**PROBLEM DETAILS**:
In this exercise, print only the lines of the records below from the one with "大岩英文法 (84, 1245)" through the one with "Share [button] (56, 1442)", inclusive. Pictures are not part of the copy.

**DATA SHOWN**:
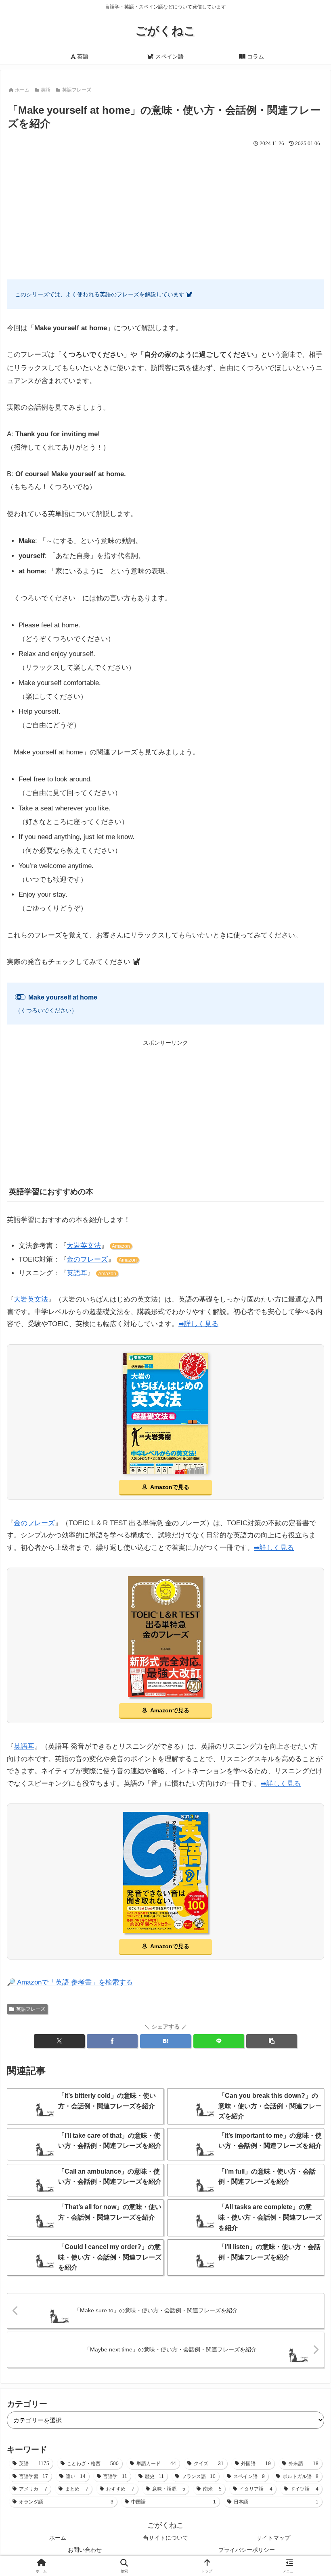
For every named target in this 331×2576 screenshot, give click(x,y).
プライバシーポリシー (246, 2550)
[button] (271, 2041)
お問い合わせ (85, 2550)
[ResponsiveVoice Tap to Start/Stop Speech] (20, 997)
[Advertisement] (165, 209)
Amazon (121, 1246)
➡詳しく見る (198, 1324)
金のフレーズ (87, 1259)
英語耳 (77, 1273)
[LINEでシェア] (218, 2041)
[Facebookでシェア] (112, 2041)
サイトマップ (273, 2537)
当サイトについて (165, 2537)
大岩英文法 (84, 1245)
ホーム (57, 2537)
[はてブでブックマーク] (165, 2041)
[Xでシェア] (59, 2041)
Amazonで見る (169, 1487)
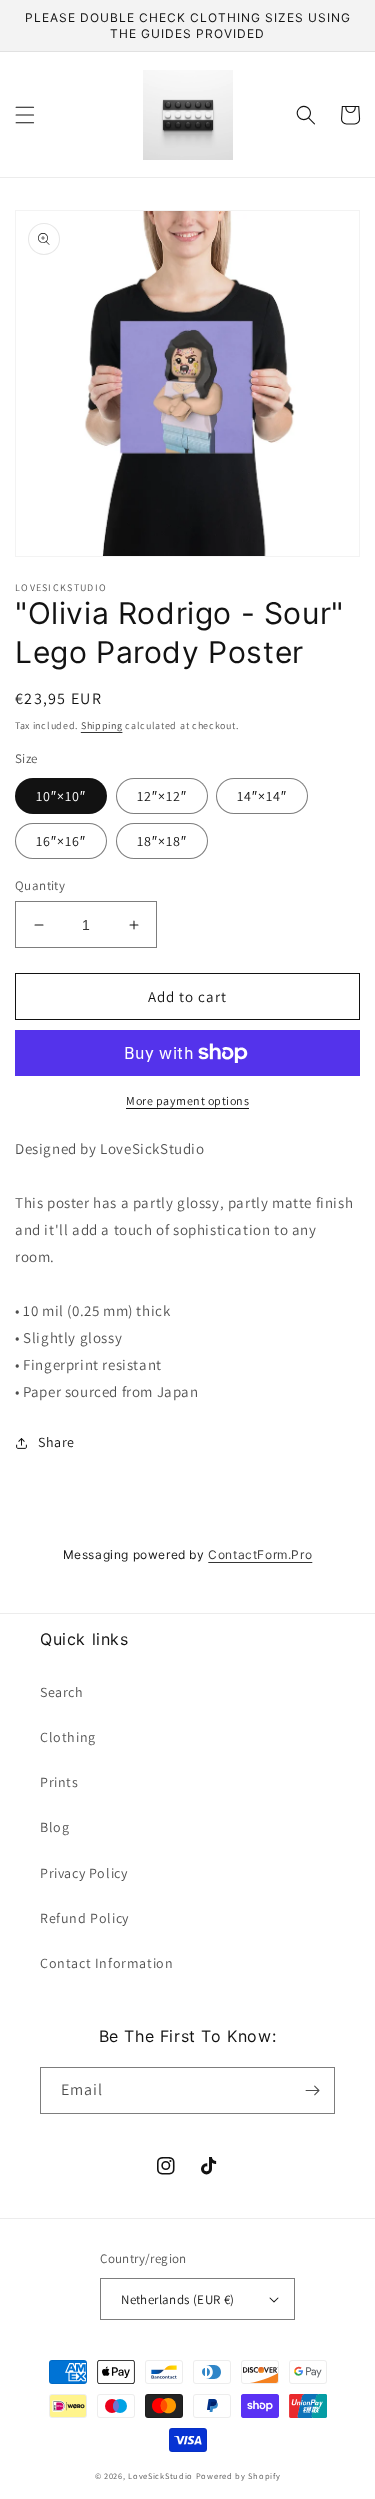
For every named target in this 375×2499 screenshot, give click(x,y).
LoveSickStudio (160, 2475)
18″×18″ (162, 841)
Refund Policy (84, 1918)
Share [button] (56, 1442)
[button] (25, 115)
==
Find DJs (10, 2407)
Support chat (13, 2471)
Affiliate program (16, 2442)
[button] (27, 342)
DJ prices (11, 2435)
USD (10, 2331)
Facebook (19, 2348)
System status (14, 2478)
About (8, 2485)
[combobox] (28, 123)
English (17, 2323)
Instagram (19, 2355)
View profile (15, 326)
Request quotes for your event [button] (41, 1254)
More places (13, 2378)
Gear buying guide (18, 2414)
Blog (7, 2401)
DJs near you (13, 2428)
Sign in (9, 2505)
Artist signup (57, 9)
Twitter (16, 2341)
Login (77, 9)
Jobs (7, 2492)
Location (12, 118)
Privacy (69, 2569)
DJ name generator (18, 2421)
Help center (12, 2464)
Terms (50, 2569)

**EXERCISE ANSWER**:
大岩英文法 (84, 1245)
ホーム (57, 2537)
[はてブでブックマーク] (165, 2041)
[Xでシェア] (59, 2041)
Amazonで見る (169, 1487)
For every named target in this 375×2499 screenshot, give click(x,y).
LoveSickStudio (160, 2475)
18″×18″ (162, 841)
Refund Policy (84, 1918)
Share [button] (56, 1442)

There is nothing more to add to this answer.